AndrewT, by the way, current does not take the path of least impedance. Current takes ALL paths, in inverse proportion to their impedances. [It is easy to construct an example where almost all of the current flows in paths other than the lowest-impedance one. (Hint: You just need a large number of the higher-impedance paths.)]
Cheers,
Tom
This is where you lose me. If a current takes all paths then does this not make loop area an unknown quantity?
I don't know if its significant but doesn't a ground plane create a small capacitance with every track?
Conversely - its so easy to do that people do it without thinking if its actually optimal for audio. Its not, I know because I've listened. I do not resist ground planes I merely do not go there. The reason being common ground impedance coupling - no planes have zero impedance and you don't want your noisy power ground to couple into your signal.
Therefore two ground planes, one for signal ground and one for power ground could be OK, provided they connect together only at a single point. But having two planes on your board either means you have to go more than two layers (practically impossible to DIY) or there's simply nowhere for any other tracks to be placed.
With two ground planes (signal, ground) the problem comes at inputs and outputs, which typically have common-mode ground currents flowing in them. You most certainly do not want to contaminate your signal ground with them, but power ground is too noisy....... Any ideas?
I found the most important things is star grounding to one point.
I built a USB controlled mixer and just connected up the pcb any which was easiest.
The result was loads of noise which ruined the project. Extra decoupling and more earthing wires didn't help.
I tracked down the noise to charging impulses into the smoothing capacitors.
So I redesigned the pcb keeping the smoothing capacitors on separate ground lines and it worked a treat with very little noise.
Any grounds that have charging impulses or high currents should be starred.
I built a USB controlled mixer and just connected up the pcb any which was easiest.
The result was loads of noise which ruined the project. Extra decoupling and more earthing wires didn't help.
I tracked down the noise to charging impulses into the smoothing capacitors.
So I redesigned the pcb keeping the smoothing capacitors on separate ground lines and it worked a treat with very little noise.
Any grounds that have charging impulses or high currents should be starred.
It's simple: Just use separate sections of non-overlapping ground planes, all on the component side of the board.
I would have a separate one for the signal input section's ground, for sure. I mentioned that in my previous post, by the way.
The rest is mostly power ground.
The idea is that a plane should have much lower impedance than any single trace. But, of course, if the currents happened to all tend to clump into one path on the plane, because of the layout, then regular traces with star grounding might be almost as good, in that case, at least in terms of the reason for star grounding.
For anything for which you would normally have a separate ground leaving the board, use a separate section of ground plane, or just use traces if it makes more sense (i.e. only one or two ground connections for that type of ground). (But then you probably wouldn't get the benefit of optimally-small loop areas. So use the plane.)
If you try a ground plane, you will love how easy it makes the layout.

* _Exercises_
1. In the grounding thread, why does the poster who says "I do not resist ground planes" choose not to use them for audio?
2. Shorten the paragraph of the grounding thread that begins "Therefore two ground planes" and keep its main facts.
3. Retype the grounding thread word for word between "The rest is" and "for star grounding.", inclusive.

* _Data extract_
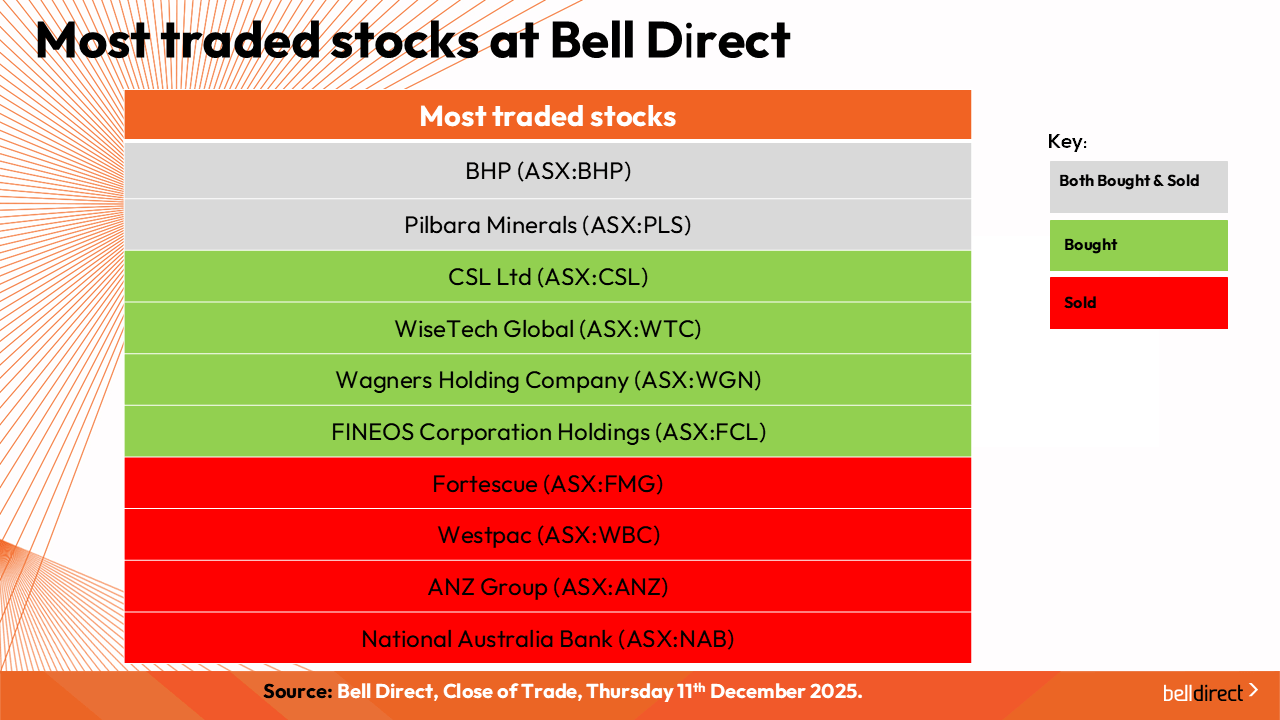Select the red Sold key swatch
This screenshot has width=1280, height=720.
coord(1138,303)
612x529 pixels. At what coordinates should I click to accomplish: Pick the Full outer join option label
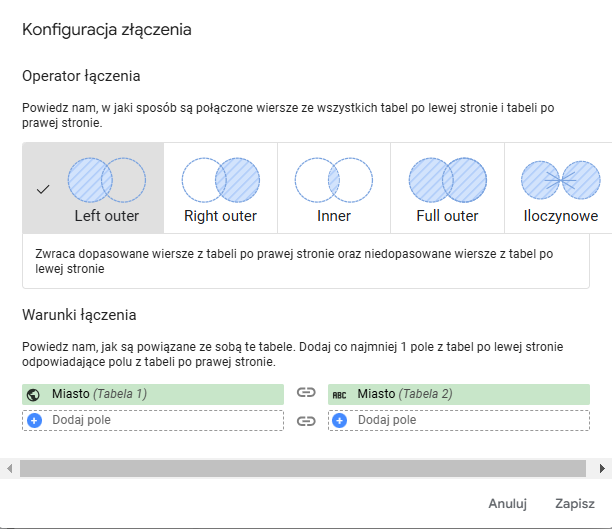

* _Final results_
1. The reason is common ground impedance coupling. No plane has zero impedance, so a noisy power ground on the plane could couple into the signal.

2. Two ground planes, one for signal ground and one for power ground, could work if they connect at only a single point. However, two planes mean either going beyond two layers, which is practically impossible to DIY, or having nowhere to place other tracks.

3.
The rest is mostly power ground.
The idea is that a plane should have much lower impedance than any single trace. But, of course, if the currents happened to all tend to clump into one path on the plane, because of the layout, then regular traces with star grounding might be almost as good, in that case, at least in terms of the reason for star grounding.